## REQUIREMENT A
In the article on nanotech, supercomputing, and advanced transistors, by how much did Intel say the Tri-Gate transistor would increase performance at low voltage?
## REQUIREMENT B
Continue the article on nanotech, supercomputing, and advanced transistors from the point where it stops.

Nanotech and supercomputing
team for advanced transistors
Posted January 30, 2012

A view inside a nanowire. Click image to enlarge and for more information.
Intel released a novel transistor last year, the Tri-Gate, which replaced a two-dimensional flat planar gate with a 3-D silicon fin. This “reinvention of the transistor,” Intel announced, would increase performance up to 37 percent at low voltage. At 22 nanometers, it was 10 nm smaller than the current state-of-the-art transistor.
Such advancements keep Intel on the pace of improvement Moore’s law predicted and promises a host of applications, from computational devices to arrays of environmental and medical sensors.
This latest advance was made possible, in part, by the Network for Computational Nanotechnology (NCN). Started almost 10 years ago at Purdue University under the direction of Mark Lundstrom and Gerhard Klimeck, NCN is home to nanoHUB (www.nanohub.org). (See sidebar, “Government-industry-university collaboration: a recipe for success.”)

## INFORMATION PROVIDED
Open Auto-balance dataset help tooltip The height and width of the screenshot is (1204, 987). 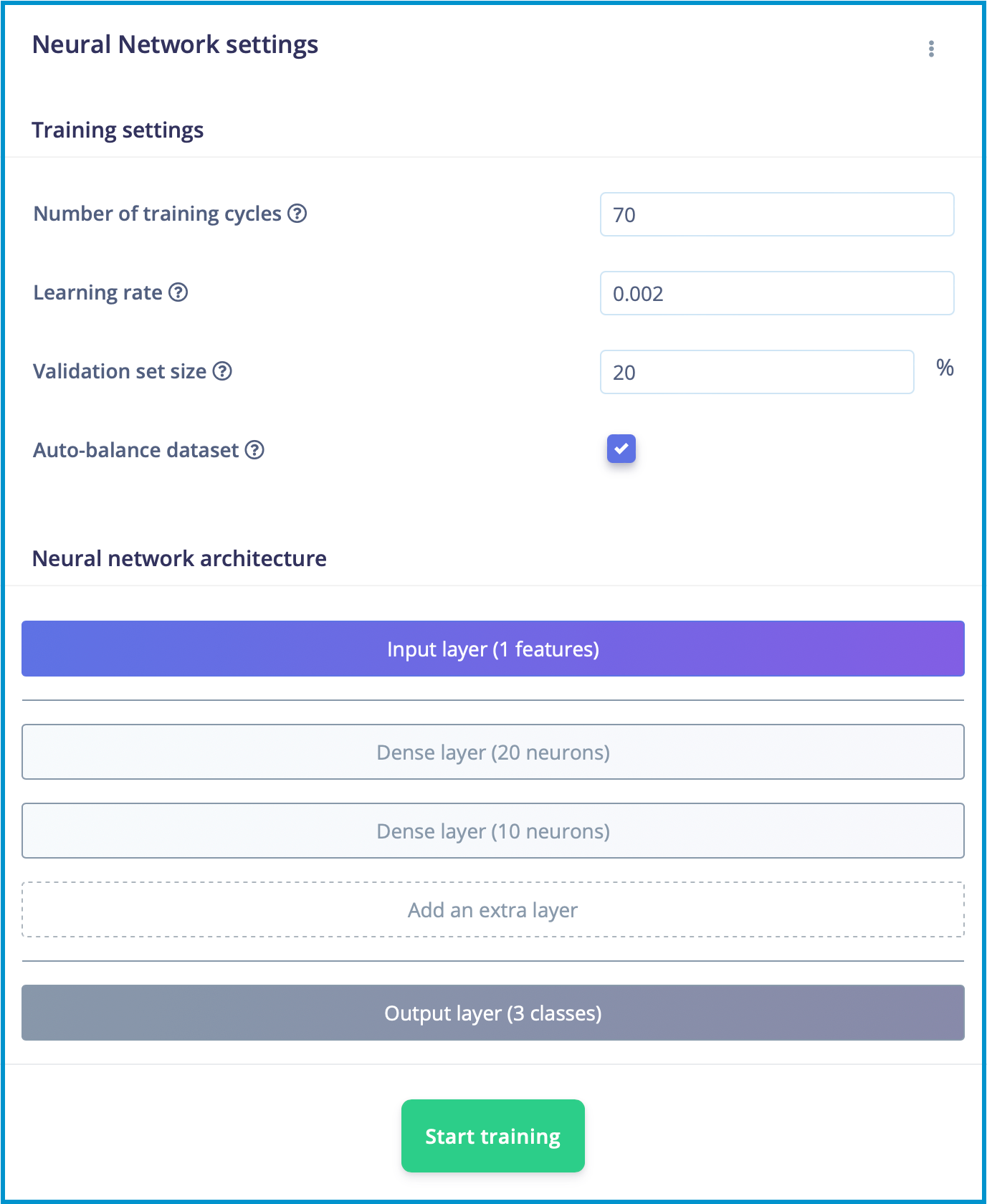pos(254,450)
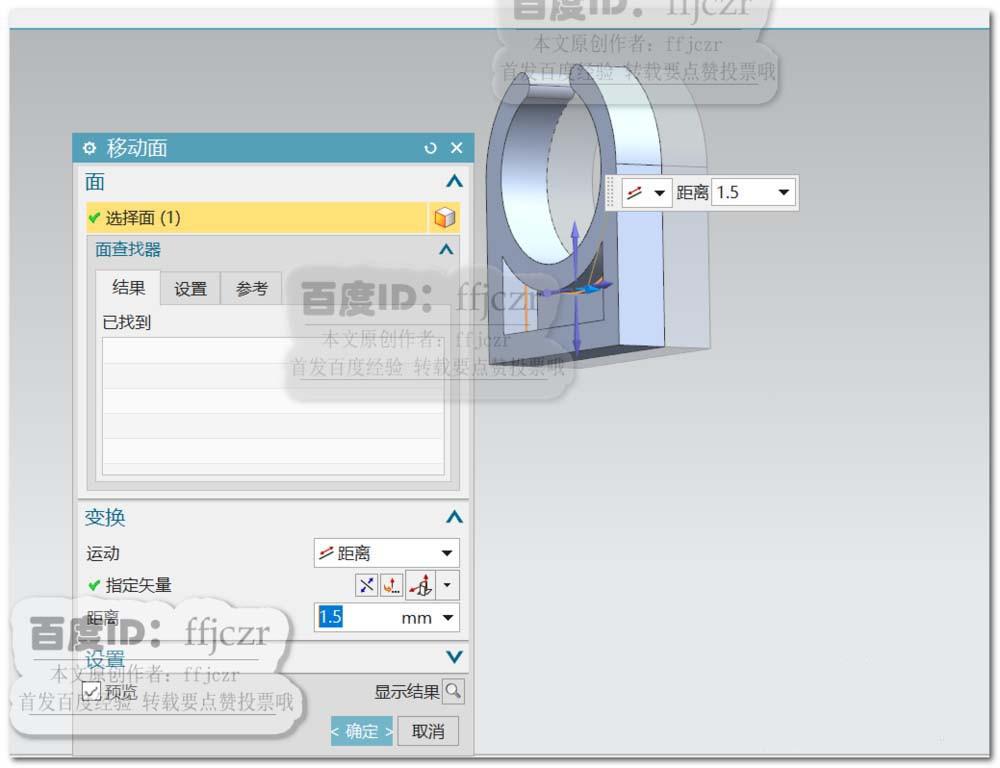Screen dimensions: 1000x768
Task: Open the 运动 dropdown list
Action: point(448,552)
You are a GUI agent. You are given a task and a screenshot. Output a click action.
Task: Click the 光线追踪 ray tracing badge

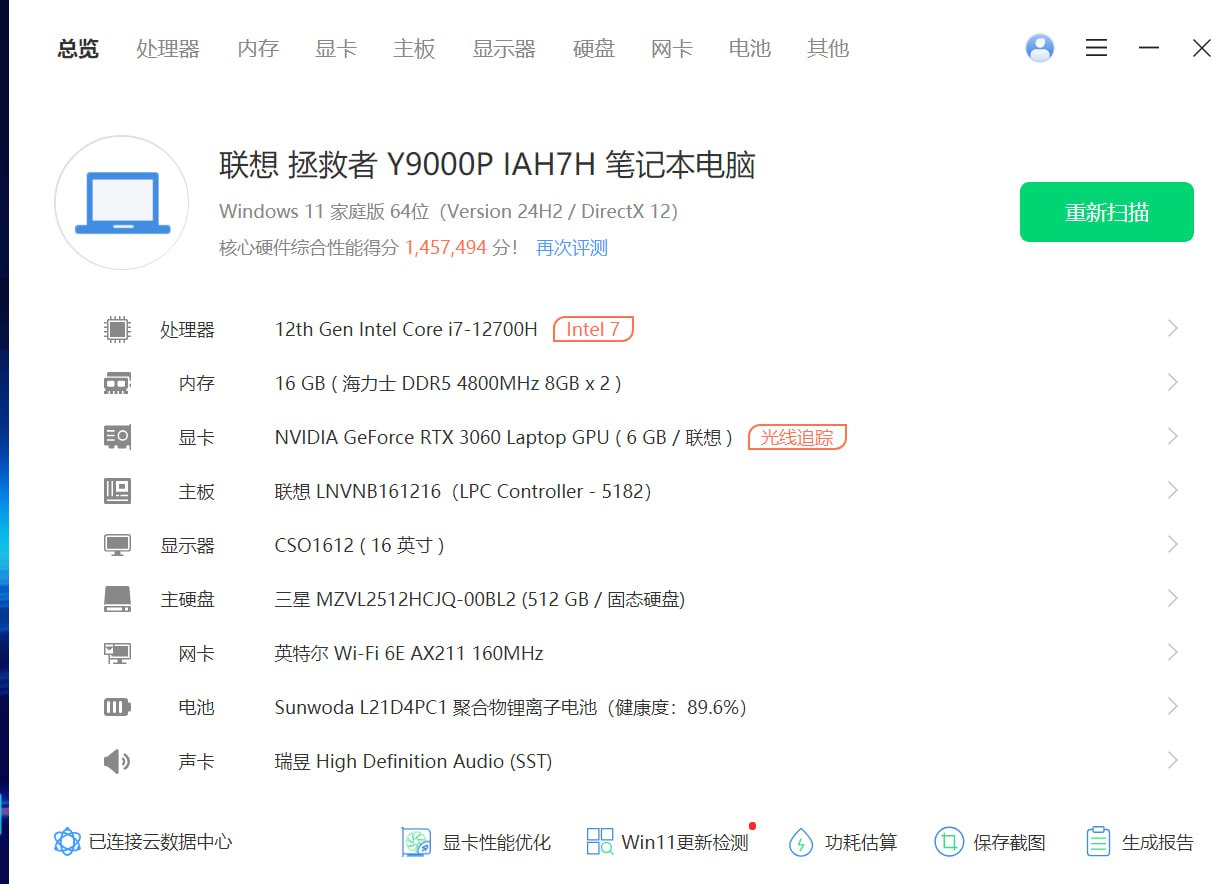(x=797, y=437)
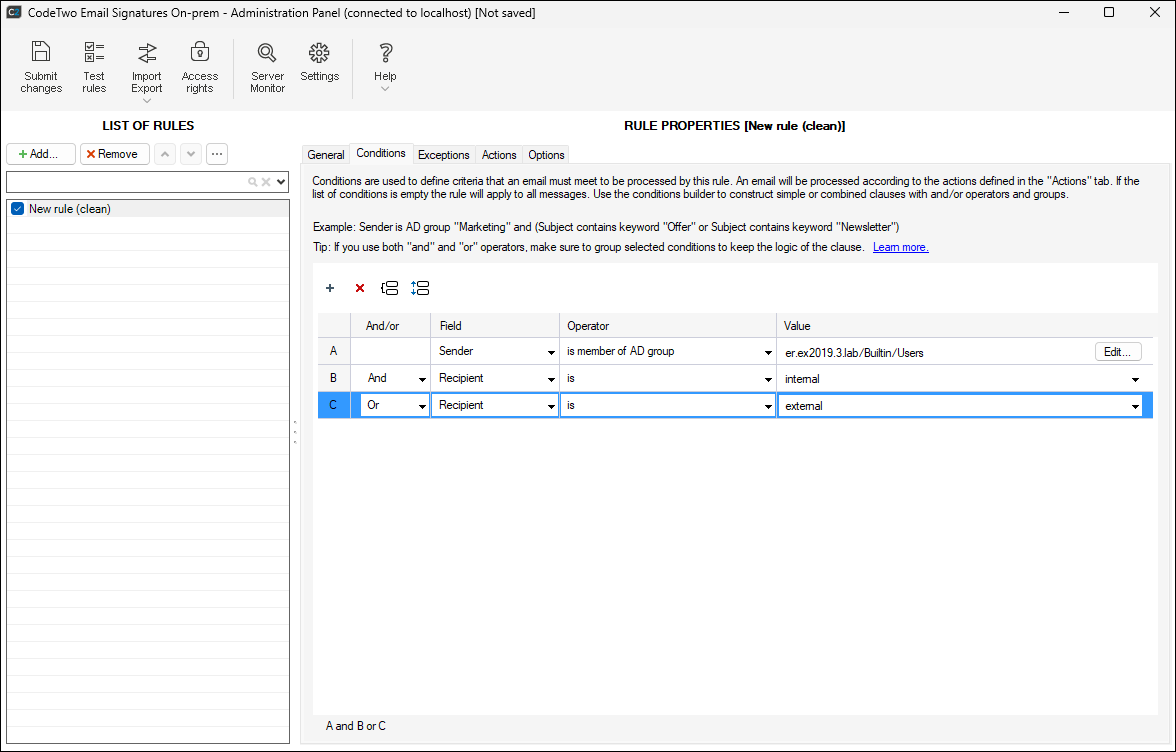Image resolution: width=1176 pixels, height=752 pixels.
Task: Click the rules search input field
Action: tap(127, 182)
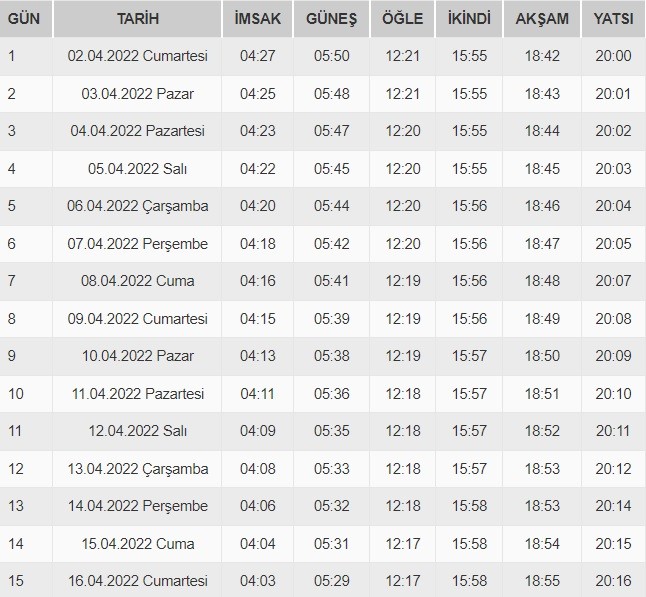The image size is (646, 597).
Task: Click akşam time 18:50 on 10.04.2022
Action: [x=542, y=356]
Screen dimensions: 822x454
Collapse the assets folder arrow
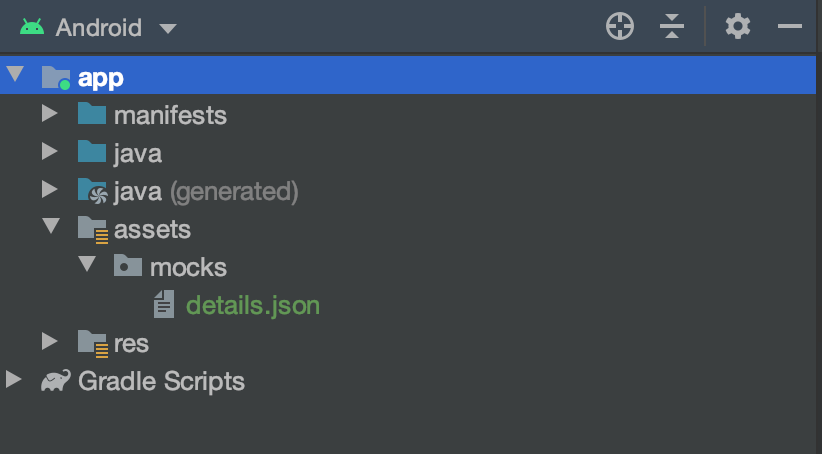(51, 228)
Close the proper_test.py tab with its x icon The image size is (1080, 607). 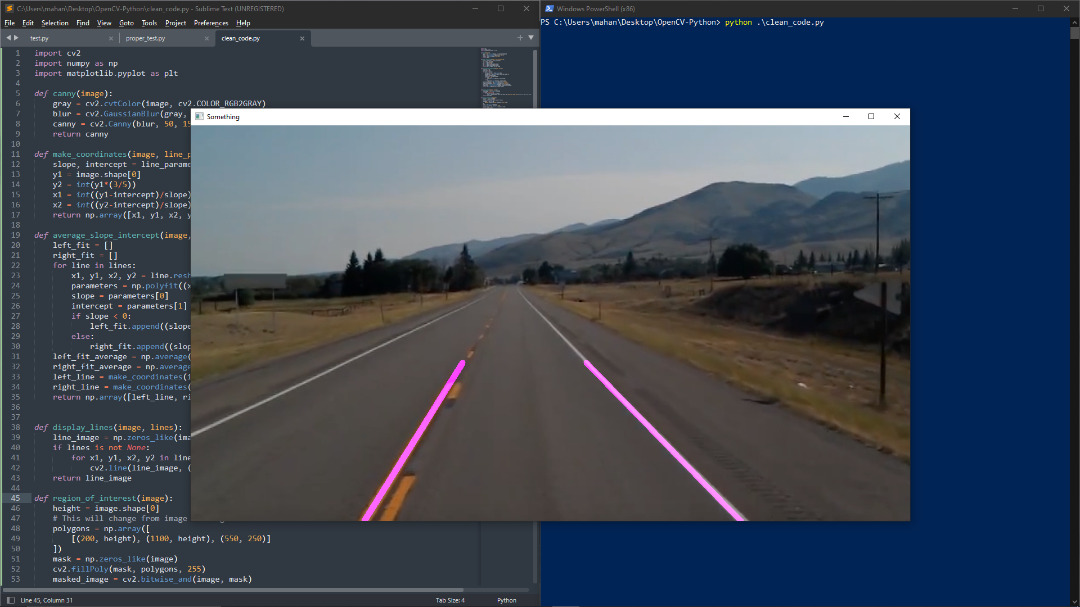coord(206,37)
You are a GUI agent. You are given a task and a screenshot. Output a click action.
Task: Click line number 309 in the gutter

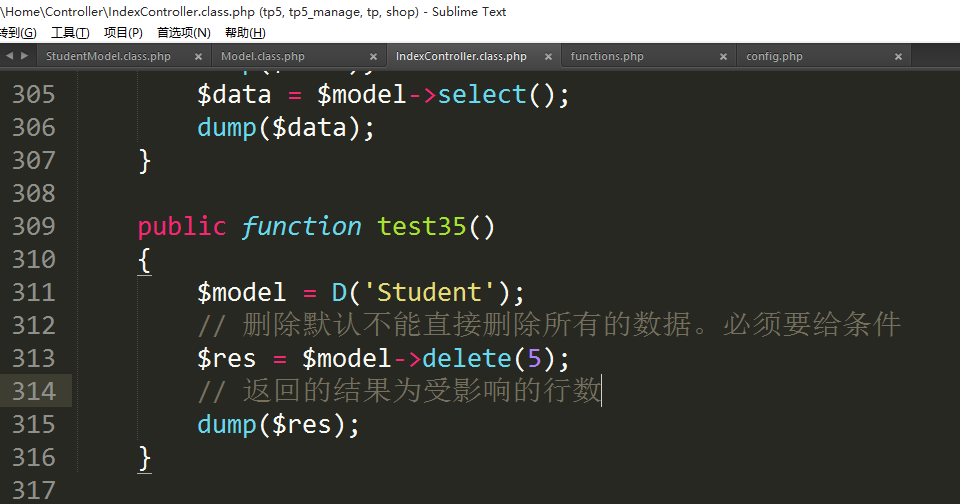(34, 226)
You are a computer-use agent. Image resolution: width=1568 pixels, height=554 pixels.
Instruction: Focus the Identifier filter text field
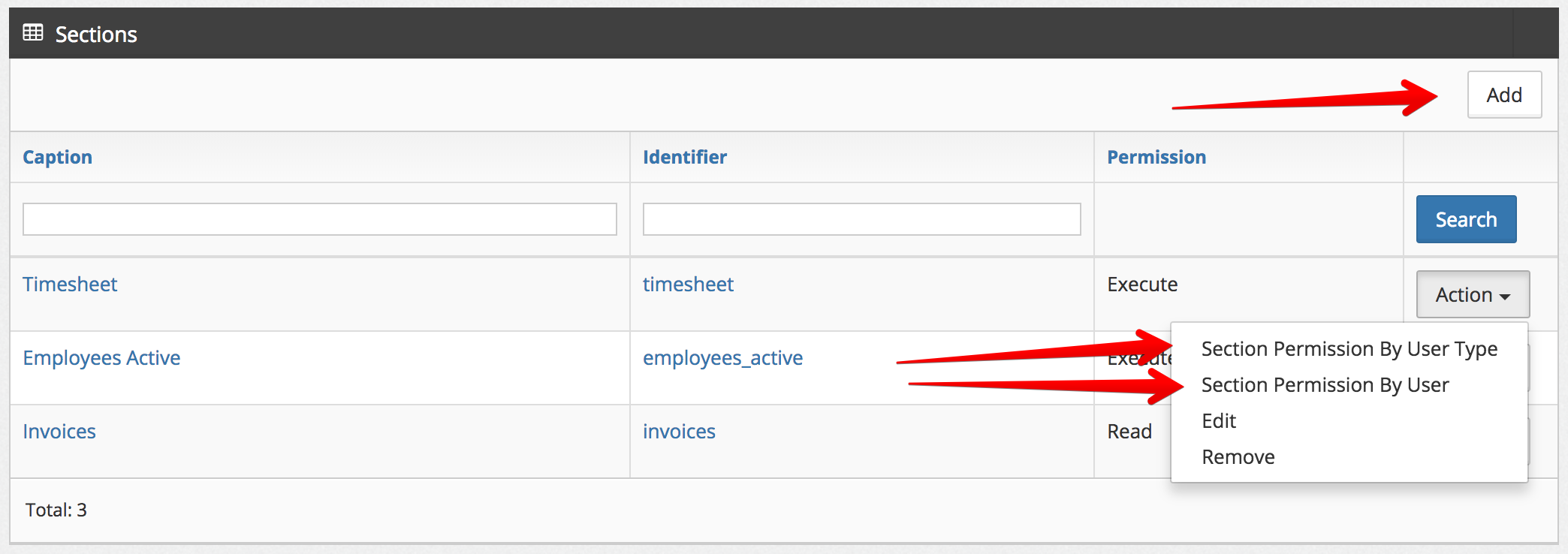tap(861, 219)

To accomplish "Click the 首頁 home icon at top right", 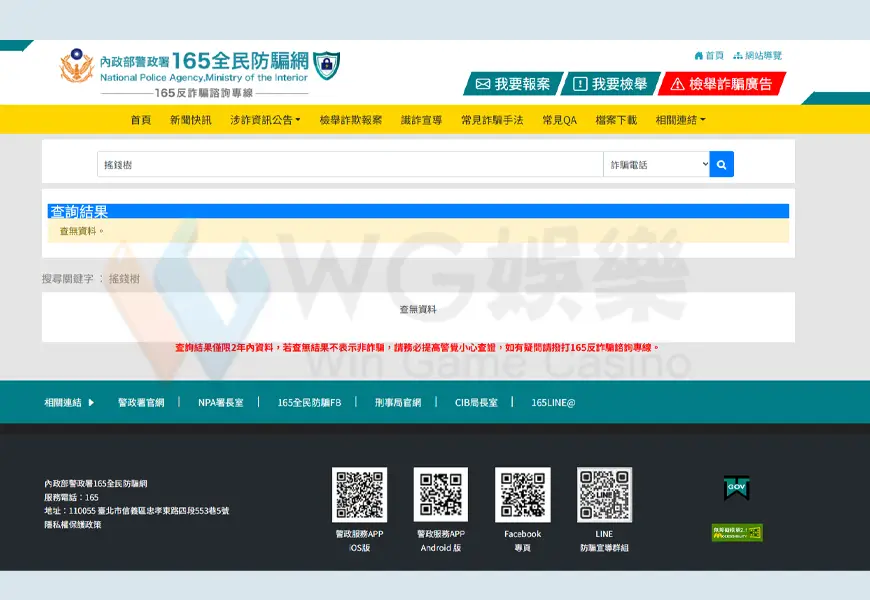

## YOUR RESPONSE A
Up to 37 percent.

## YOUR RESPONSE B
The Klimeck group has been building a suite of nanoelectronic modeling tools called NEMO/OMEN. They’ve used the tools to model various devices, including finFETs, the fin-featuring transistors. (FET: field effect transistor.) The OMEN code has demonstrated almost perfect parallel scaling while exceeding performance of a petaflops, or quadrillion computations a second, on a high-performance computer.
Klimeck models quantum mechanical electron flow in nanoscale devices’ transistors and semiconductors. The models have grown from portraying a few hundred atoms when he started his research at Texas Instruments in 1994 to 100 million atoms today.
The Department of Energy’s INCITE (Innovative and Novel Computational Impact on Theory and Experiment) program has granted Klimeck 15 million processor hours on Jaguar, the Cray XT5 at Oak Ridge National Laboratory. Jaguar is one of only a few computers that operate at the petascale. OMEN, for example, has scaled to a whopping 221,400 of Jaguar’s 224,000 processor cores with a sustained performance above 1 petaflops.